On Wednesday at 9 p.m., perhaps the sound you hear will be the American viewing public simultaneously switching the TV over to Fox to watch Fastlane, a program certain to impress with its... no, I'm sorry. I can't continue the charade. Fastlane is going to be a silly cop show. It stars Peter Facinelli and Bill Bellamy as undercover cops who drive fast cars and wear fancy clothes and somehow manage to fit solving crimes into their busy schedule. Incidentally, the tough-as-nails commanding officer? Played by Tiffani Amber Thiessen. Tiffani Amber Thiessen, for crying out loud. My brain can't even comprehend this information, let alone make a joke about it.

I've just discovered that Tiffani Thiessen has dropped the "Amber" from her sobriquet, a development as alarming to me as the revelation that the 90210 alum will be playing a tough-as-nails police officer. Damnit, Snell, I've left explicit instructions that I am to be kept abreast of every Tiffani Thiessen-related news item. Next thing you know, you'll be telling me she had a recurring part on Just Shoot Me last season.

Really? Man, we should send her a card or something.

We also don't have to wait until next fall to figure out how girls club is going to shake down. Since this is a David E. Kelley show, we can expect it to follow the well-worn path trod by so many of the tousle-haired little creep's other programs -- engagingly quirky beginning followed by irritatingly quirky middle culminating in an insufferably quirky ending once the misogynistic drip losses interest in his creation. Or maybe Kelley will save himself and us a lot of trouble this time around by making the show insufferable from the get-go. Considering the cast is headed by Gretchen Moll -- now in her fourth consecutive year as "The Next Big Thing About to Hit Hollywood" -- Kelley's off to a bang up start.

girls club, incidentally, is about three female lawyers who live and work together in San Francisco. Considering what's happened to the actresses in Kelley's other programs, the female cast members of girls club would be well advised to start their perilous weight loss now.

Fox has some midseason replacements lined up -- a prudent course of action when your stock and trade is turfing shows before their time. This winter, Fox will replace its Thursday night movie with 30 Seconds to Fame, sort of a Star Search without Ed McMahon; Meet the Marks, which is from our old TeeVee pal Jeff Eastin; and Septuplets, a drama about 7 sisters who live at an upscale, family-run hotel and turn 16... which sounds like a hell of a nice idea for a show, actually.

Maybe some of these shows strike your fancy. Maybe none of them do.

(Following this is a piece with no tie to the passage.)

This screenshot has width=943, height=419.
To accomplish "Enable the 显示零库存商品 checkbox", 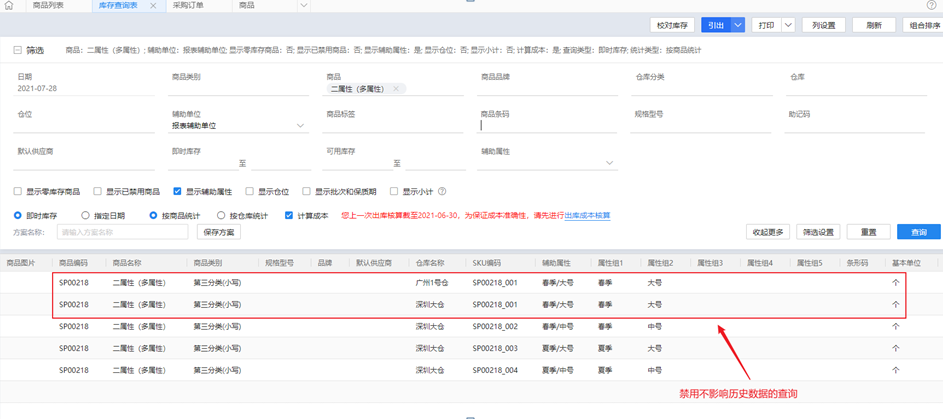I will pos(18,192).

Or maybe you'll pay attention to them, get involved with them, spend time watching them -- and Fox will pull the rug out from under you. So why bother watching?

That's the danger of haphazardly pulling the plug on shows, you see. You end alienating your audience. And then they don't tune in -- not for the new sitcoms, not for the new dramas, not even for "Bachelorettes in Alaska" or Celebrity Boxing.

Unless the next installment features some 'roided up monster kicking Rupert Murdoch's ass. Then, I'm there.